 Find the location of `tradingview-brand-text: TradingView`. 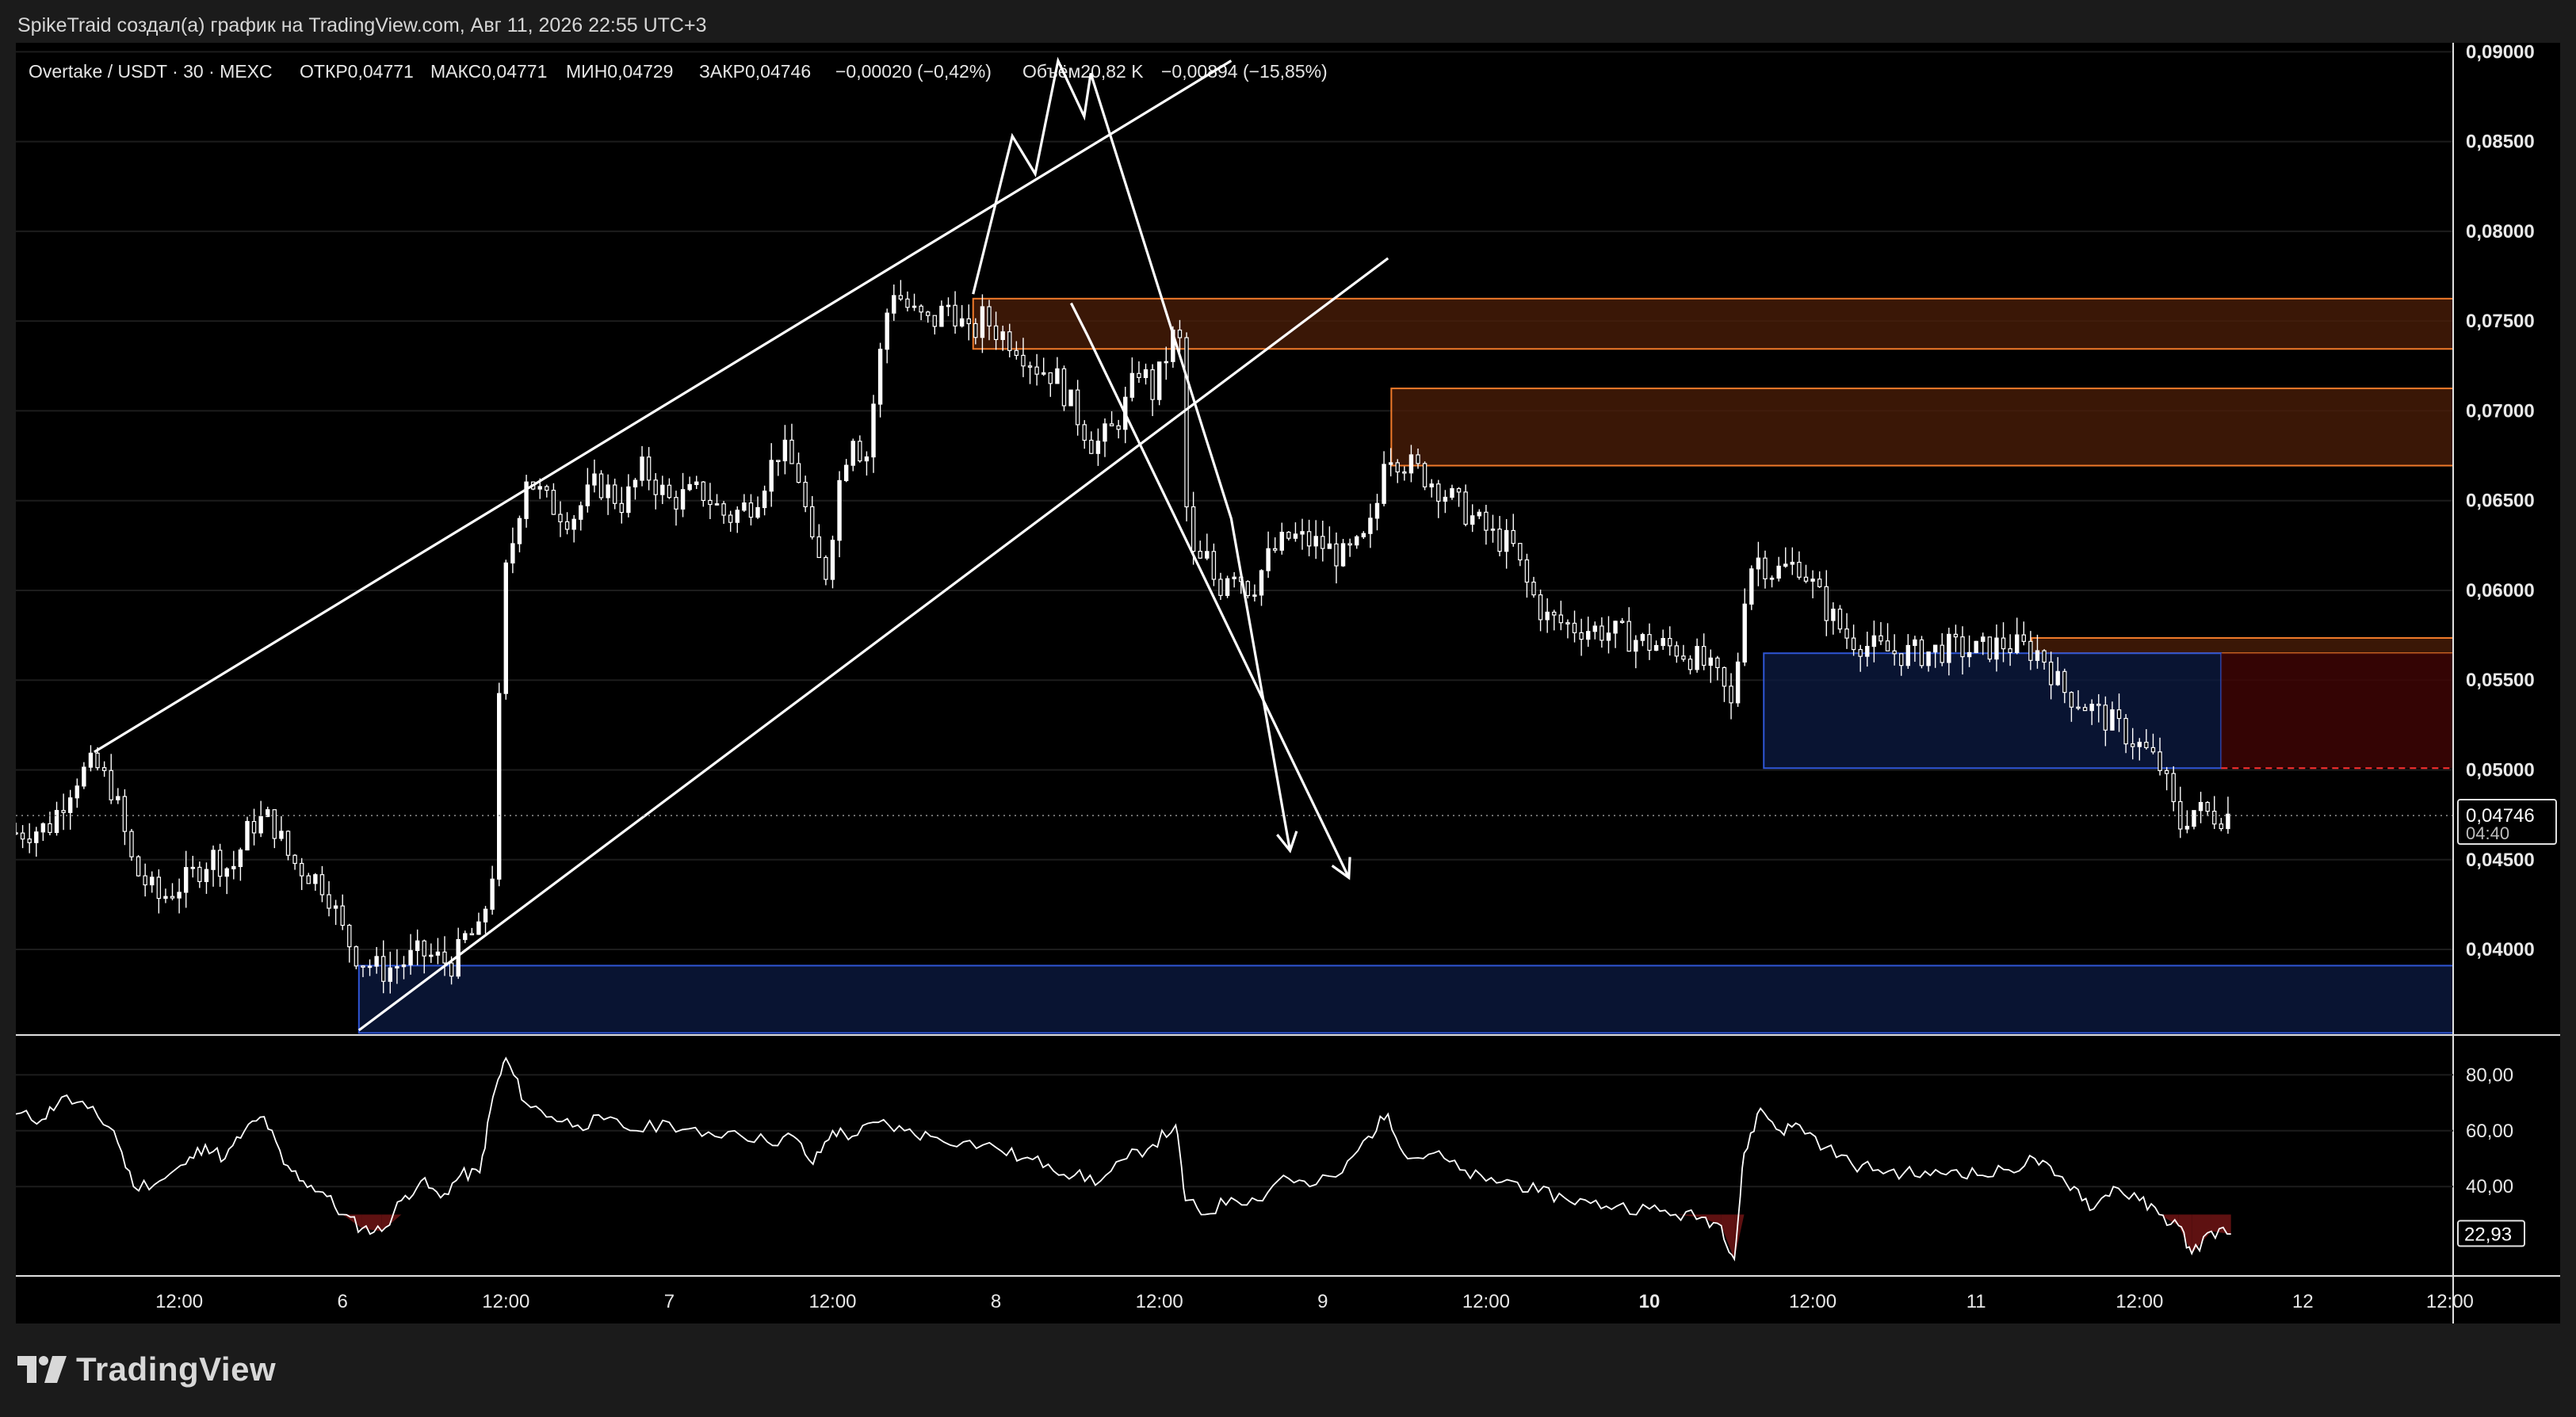

tradingview-brand-text: TradingView is located at coordinates (176, 1369).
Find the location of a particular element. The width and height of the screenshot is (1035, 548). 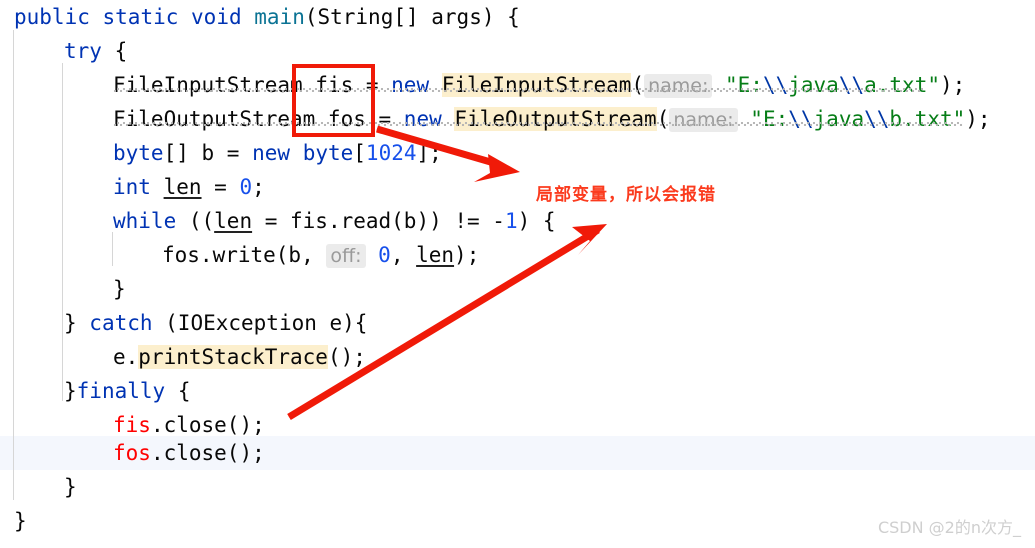

code-token: main is located at coordinates (280, 17).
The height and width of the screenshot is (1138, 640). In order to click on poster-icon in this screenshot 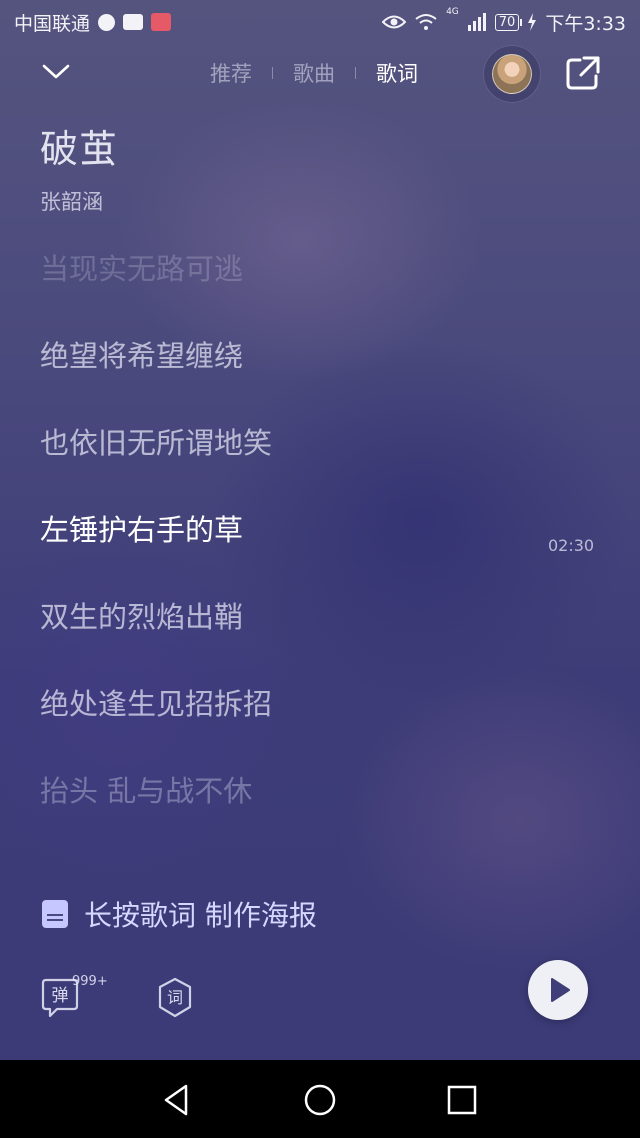, I will do `click(55, 914)`.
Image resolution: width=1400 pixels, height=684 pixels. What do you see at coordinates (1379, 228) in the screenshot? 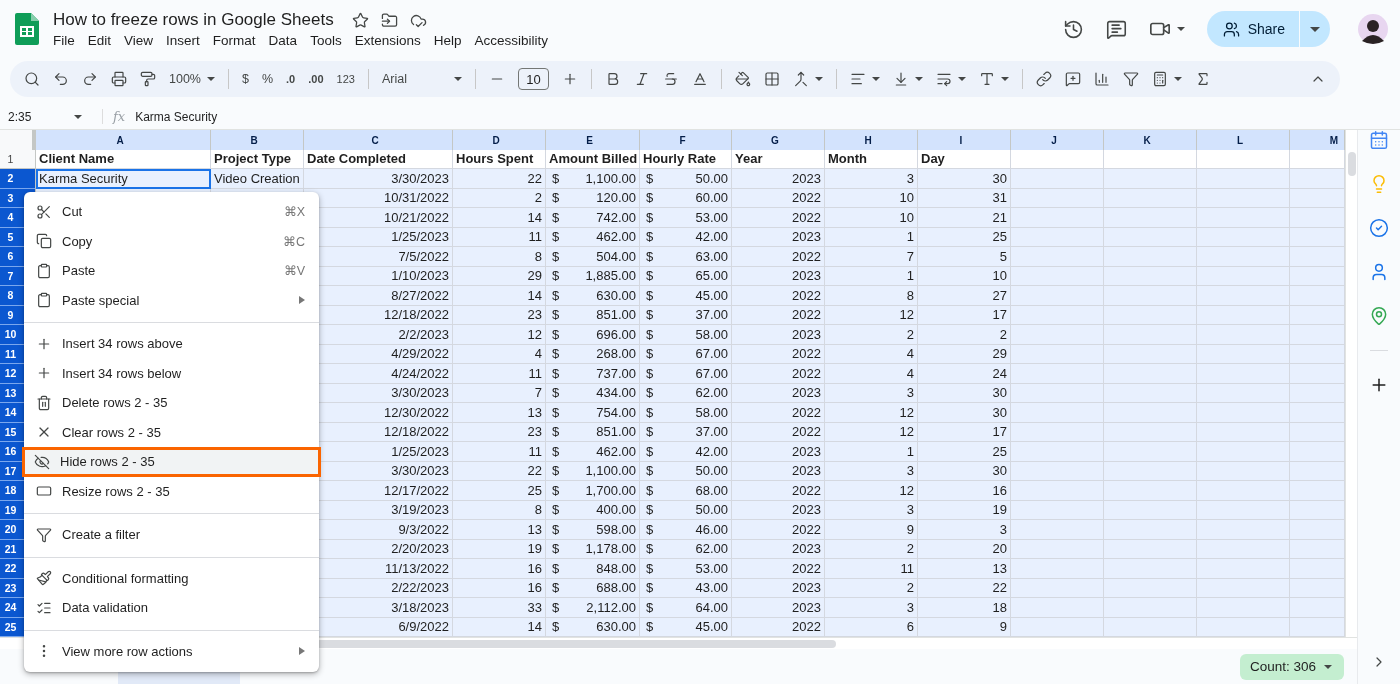
I see `check-circle-icon` at bounding box center [1379, 228].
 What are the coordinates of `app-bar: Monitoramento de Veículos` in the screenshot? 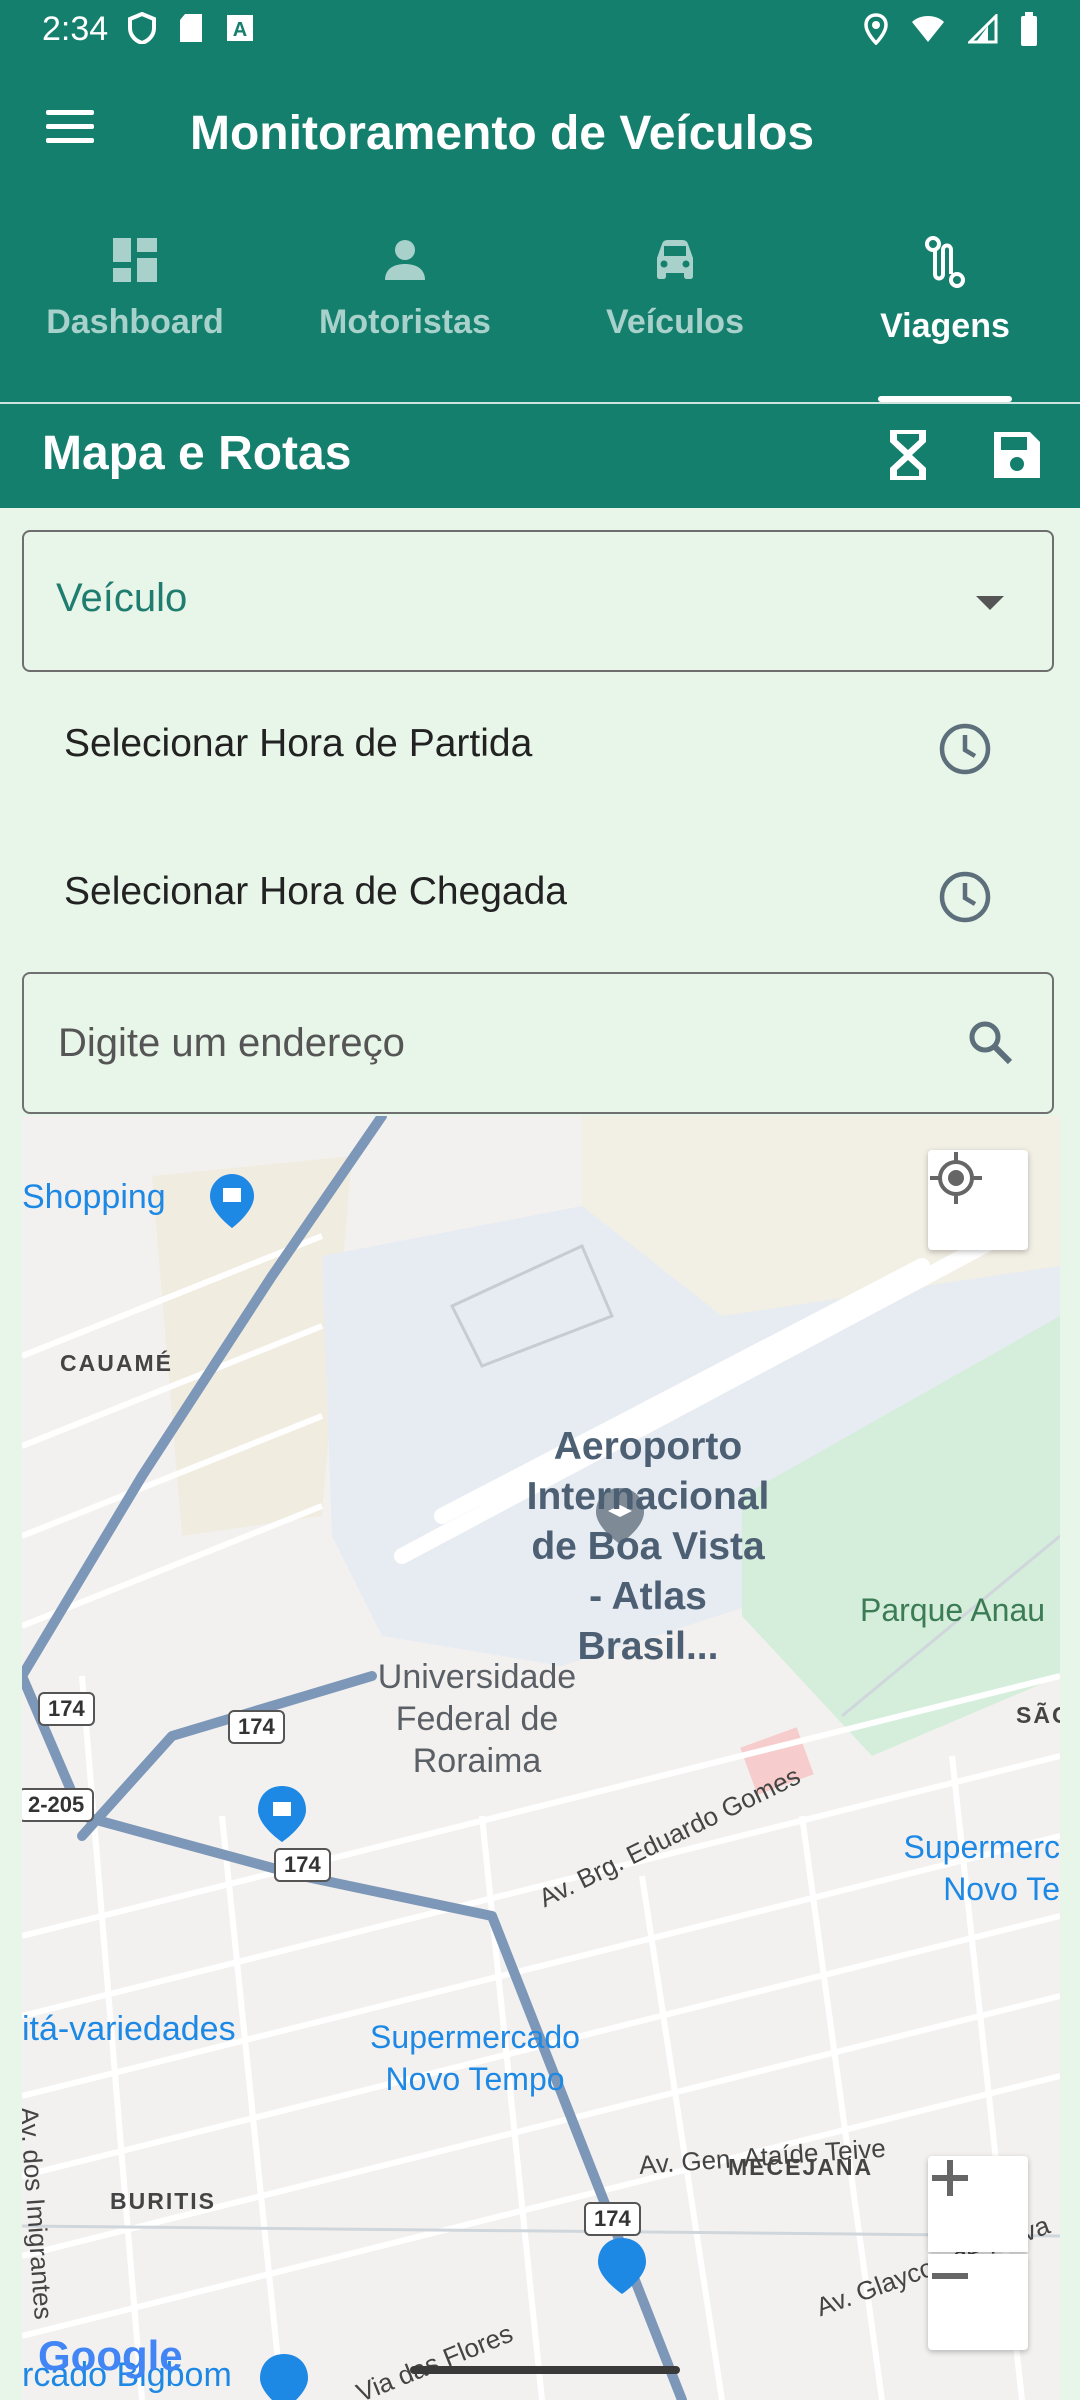 It's located at (540, 137).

━━━━━━━━━━━━━━━━

Please quote the listing from its first line through the line containing "tradingview-brand-text: TradingView is", including both, and leave the pictures out.

▸ **Result of this task**
 Find the location of `tradingview-brand-text: TradingView`. 

tradingview-brand-text: TradingView is located at coordinates (176, 1369).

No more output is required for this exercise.